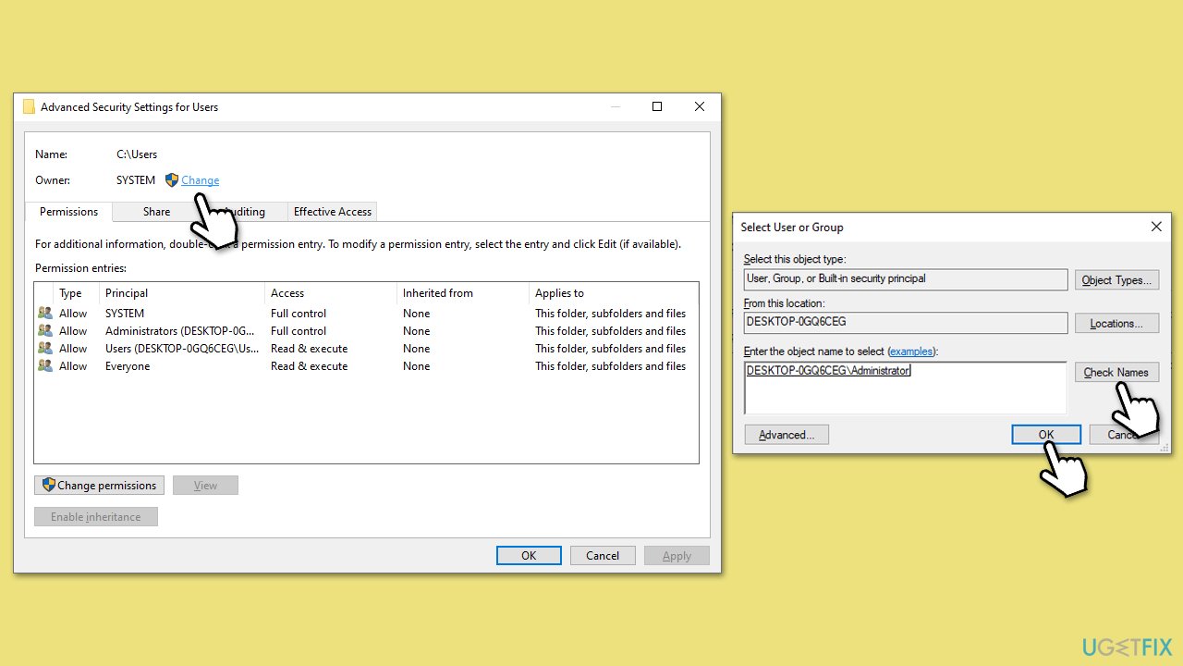Viewport: 1183px width, 666px height.
Task: Open Advanced options in Select User dialog
Action: [x=786, y=435]
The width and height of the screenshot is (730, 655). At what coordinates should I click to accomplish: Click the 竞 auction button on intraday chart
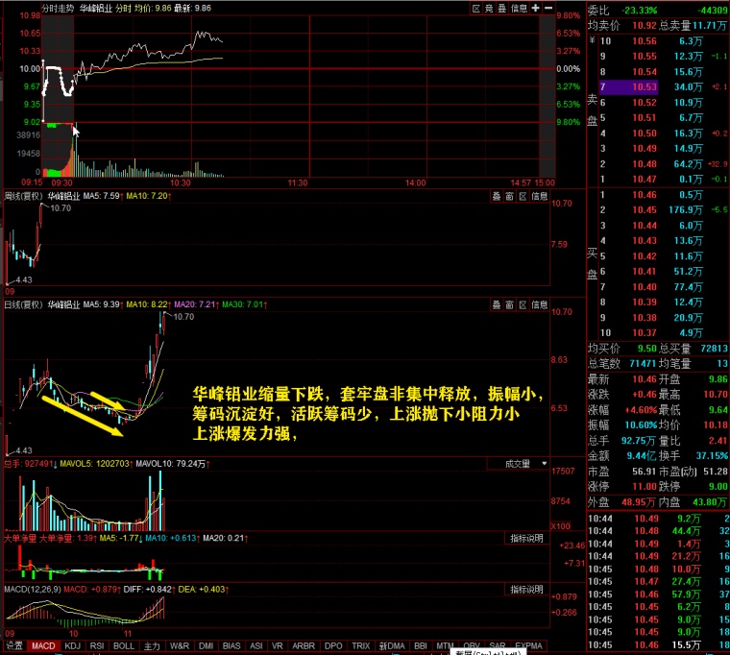pos(489,8)
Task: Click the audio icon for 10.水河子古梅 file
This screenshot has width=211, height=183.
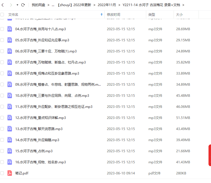Action: 10,95
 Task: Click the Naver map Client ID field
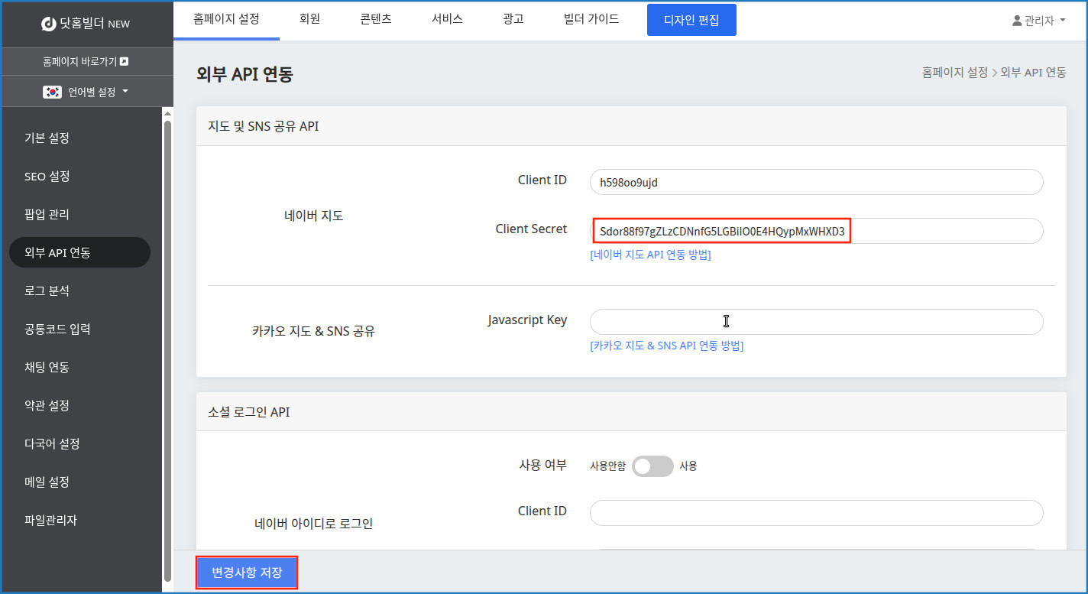(815, 182)
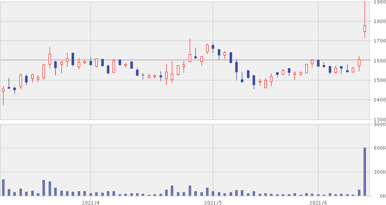The image size is (386, 205).
Task: Select the 2021/4 date label
Action: (x=90, y=202)
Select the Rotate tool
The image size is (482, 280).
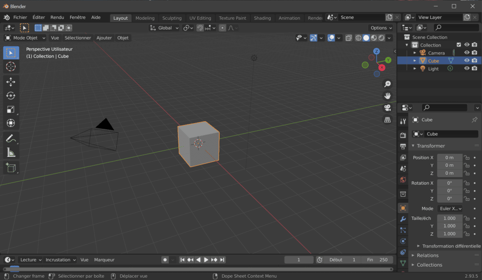[11, 95]
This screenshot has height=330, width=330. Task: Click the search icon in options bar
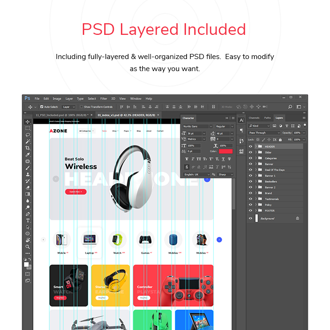click(290, 107)
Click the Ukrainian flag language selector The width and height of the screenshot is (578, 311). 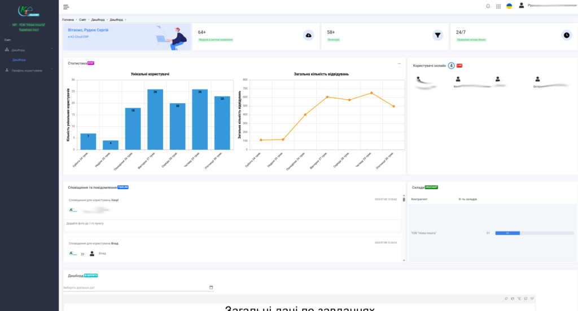509,6
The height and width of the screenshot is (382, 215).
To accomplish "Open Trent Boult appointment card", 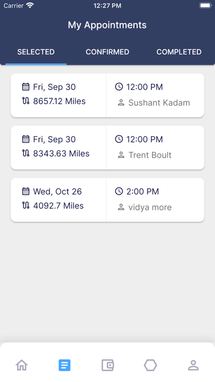I will click(108, 148).
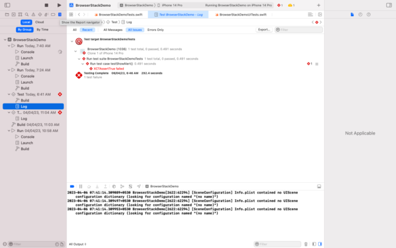
Task: Switch reports to Cloud
Action: pyautogui.click(x=40, y=22)
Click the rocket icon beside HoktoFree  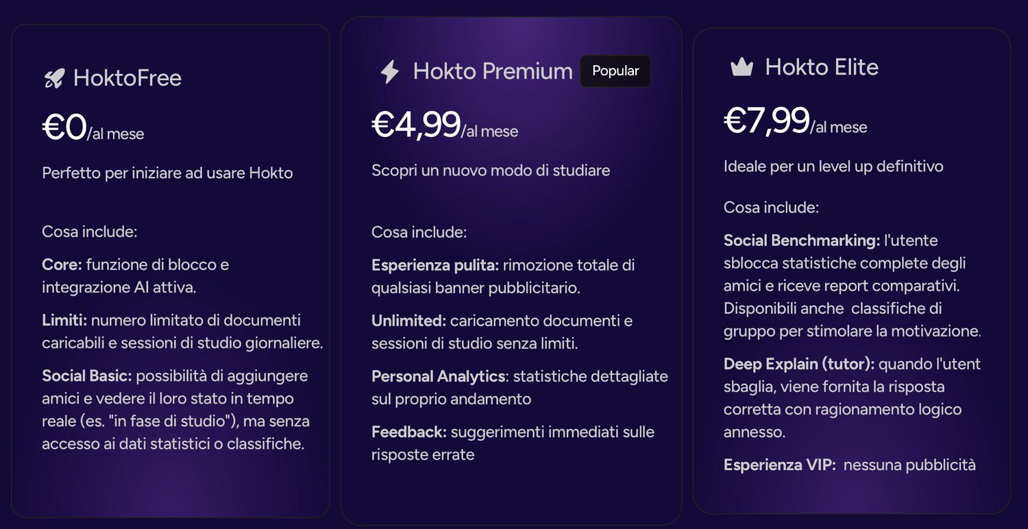click(53, 78)
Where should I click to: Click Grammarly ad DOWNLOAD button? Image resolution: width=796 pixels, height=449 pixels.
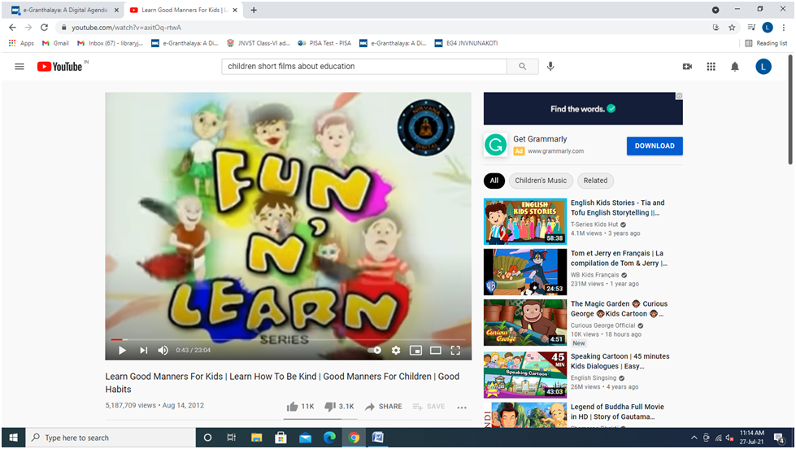click(x=655, y=146)
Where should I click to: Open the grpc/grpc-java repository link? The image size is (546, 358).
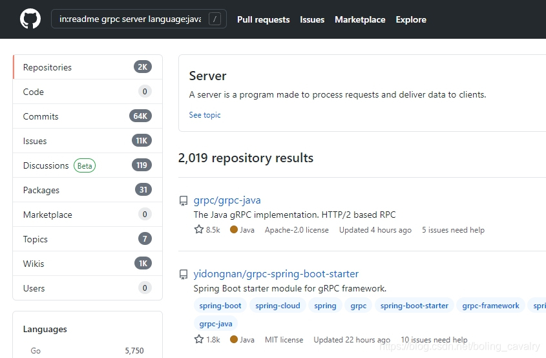click(x=227, y=200)
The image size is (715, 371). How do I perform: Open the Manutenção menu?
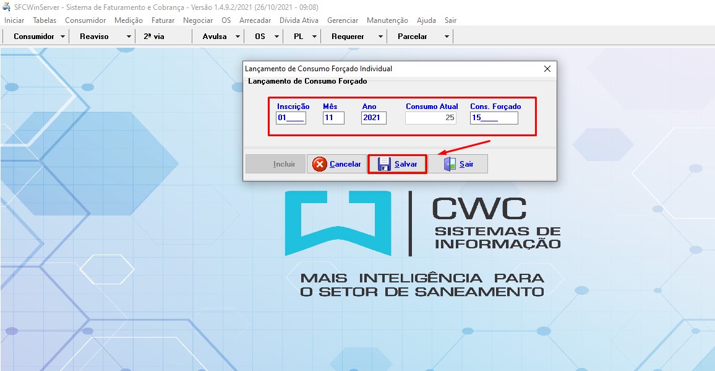(387, 20)
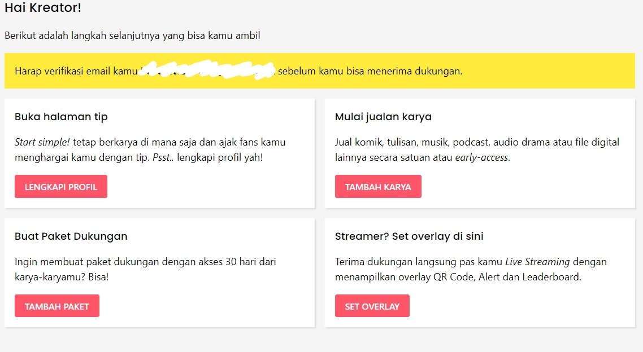Click the redacted email address in banner
This screenshot has height=352, width=643.
(x=207, y=71)
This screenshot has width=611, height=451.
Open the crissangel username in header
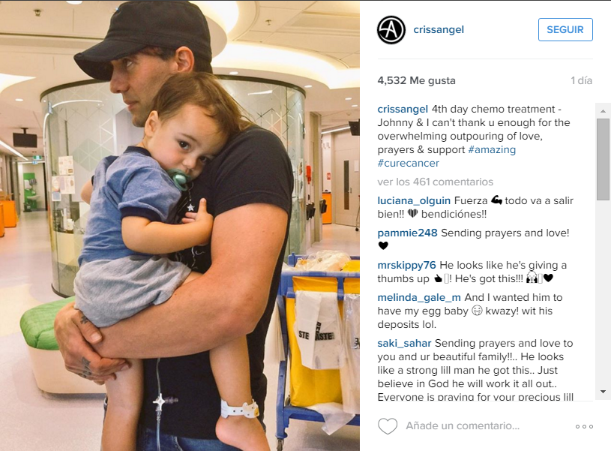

_ _ _

→ Exercise goal:
Repeat, exactly and with no pictures, each line from the line that holds "This screenshot has width=611, height=451." through the last line of the records above.

→ Result of this exercise:
This screenshot has width=611, height=451.
Open the crissangel username in header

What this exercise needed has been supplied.